Follow me on Twitter: @rushicw

It’s just a week away – that moment we have all been waiting for since mid-January when Alabama was crowned the 2011 national champions.

In a short week, the toe will meet the pigskin in Nashville and the 2012 college football campaign will be off and running the same way the 2011 one ended: with two Southeastern Conference foes going at it on the gridiron in front of a nationally televised ESPN audience.

While Arkansas fans will be sure to watch this South Carolina-Vanderbilt contest with great curiosity (the Hogs face the Gamecocks in November), we still need to discuss three other SEC opponents in addition to USC before kickoff arrives next Thursday.

So without further adieu, let’s get to that.

After a rigorous opening stretch of tilts that line the first half of the SEC docket, the final four opponents will allow Arkansas football to either distance itself from the bottom half of the SEC West or climb its way back into respectable standings for the bowl selection committees. A final record of 3-1 or 4-0 is certainly not out of the realms of expectations with the last four league games.

OLE MISS
The first of these is Ole Miss (Oct. 27). The Razorbacks and Rebels will battle it out in Little Rock following UA’s lone bye week of the 2012 season. It is Ole Miss’s first visit to Little Rock since 1998. The Rebels are under the leadership of first-year head coach Hugh Freeze, a former Memphis area high school coach that has seen a meteoric rise through the college coaching ranks thanks to a high-octane offense that he loves to run.

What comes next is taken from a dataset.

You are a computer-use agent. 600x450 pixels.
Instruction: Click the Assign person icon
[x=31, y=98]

Freeze inherits a program left in shambles by former Arkansas head coach Houston Nutt. Nutt managed to sign over 100 players in a two-year stretch yet left behind a roster well below the 85-man scholarship limit. Couple that with a schedule that ranks amongst the hardest for a first-year head coach ever and you’ll understand why expectations aren’t exactly superb in Oxford this year.

One thing Ole Miss fans are looking for is an identity with their football program. Whether that is good or bad, it was missed badly under Nutt’s guidance the past two seasons. Freeze has implemented higher levels of accountability in his new program, and his success at Arkansas State last year should give UM supporters little doubt that he’ll start to turn things in the right direction.

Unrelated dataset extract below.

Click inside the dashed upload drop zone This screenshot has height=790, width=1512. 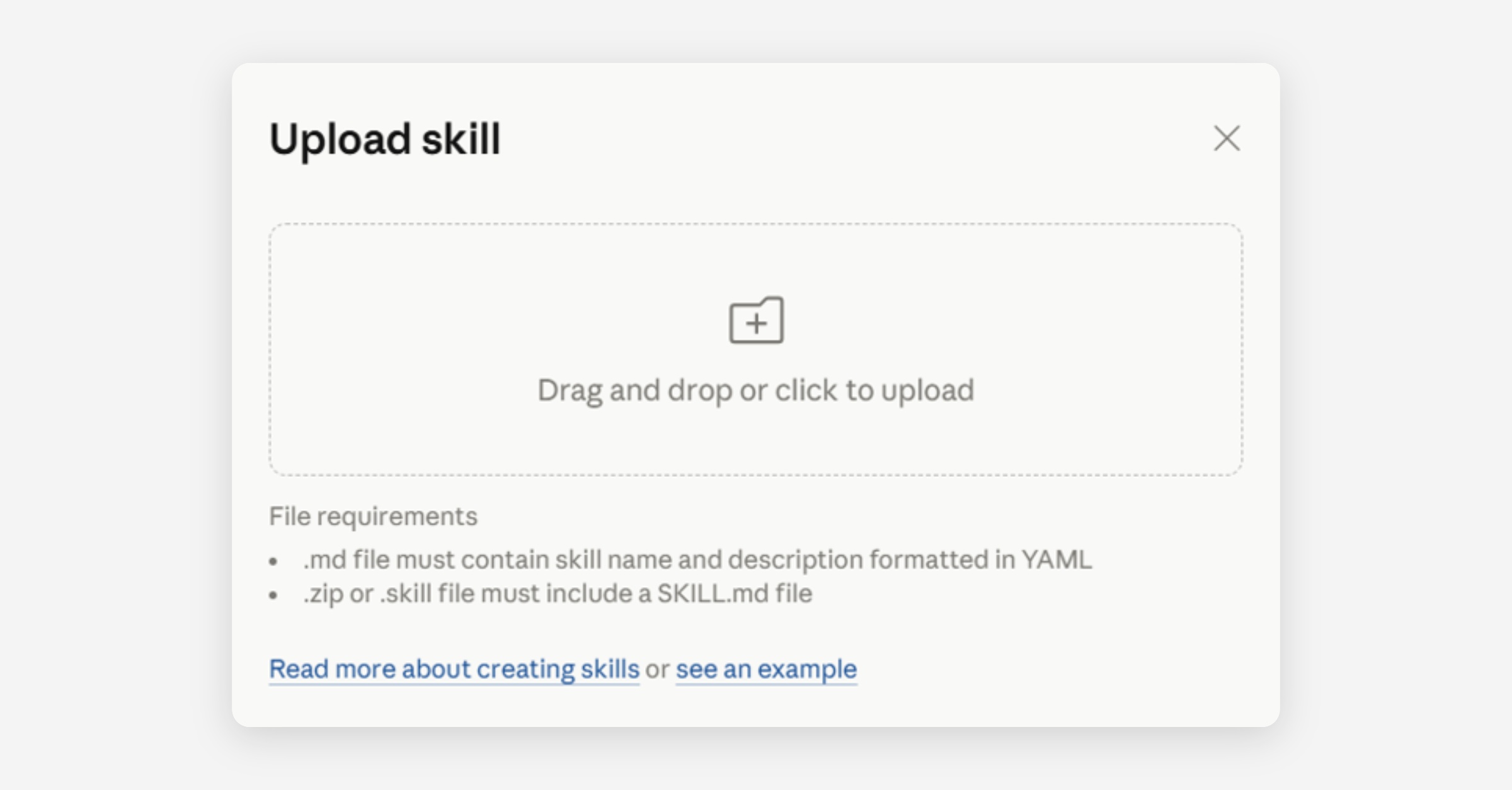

Still, Arkansas should win this game handily – especially with an extra week to rest up and prepare.

SOUTH CAROLINA
South Carolina opens a difficult three-game stretch to end the season on Nov. 10. The tussle with the Gamecocks is the first of back-to-back league road games for the Hogs.

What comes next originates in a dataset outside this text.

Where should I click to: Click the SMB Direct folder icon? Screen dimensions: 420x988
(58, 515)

Steve Spurrier’s resurrection job in Columbia has been tremendous as expectations have risen each year he has been guiding the Cockaboose ship. USC should be in the hunt for the Eastern Division crown annually for the foreseeable future thanks to the work Spurrier and Co. have put in the last six years.

Connor Shaw will be back to lead the offense – giving Spurrier a reliable and seasoned signal caller for the first time in his USC tenure. Also back from injury is future top-five NFL draft pick Marcus Lattimore. The defense lost solid coordinator Ellis Johnson, but Lorenzo Ward seems to be doing a great job from all accounts out of fall camp in Johnson’s stead.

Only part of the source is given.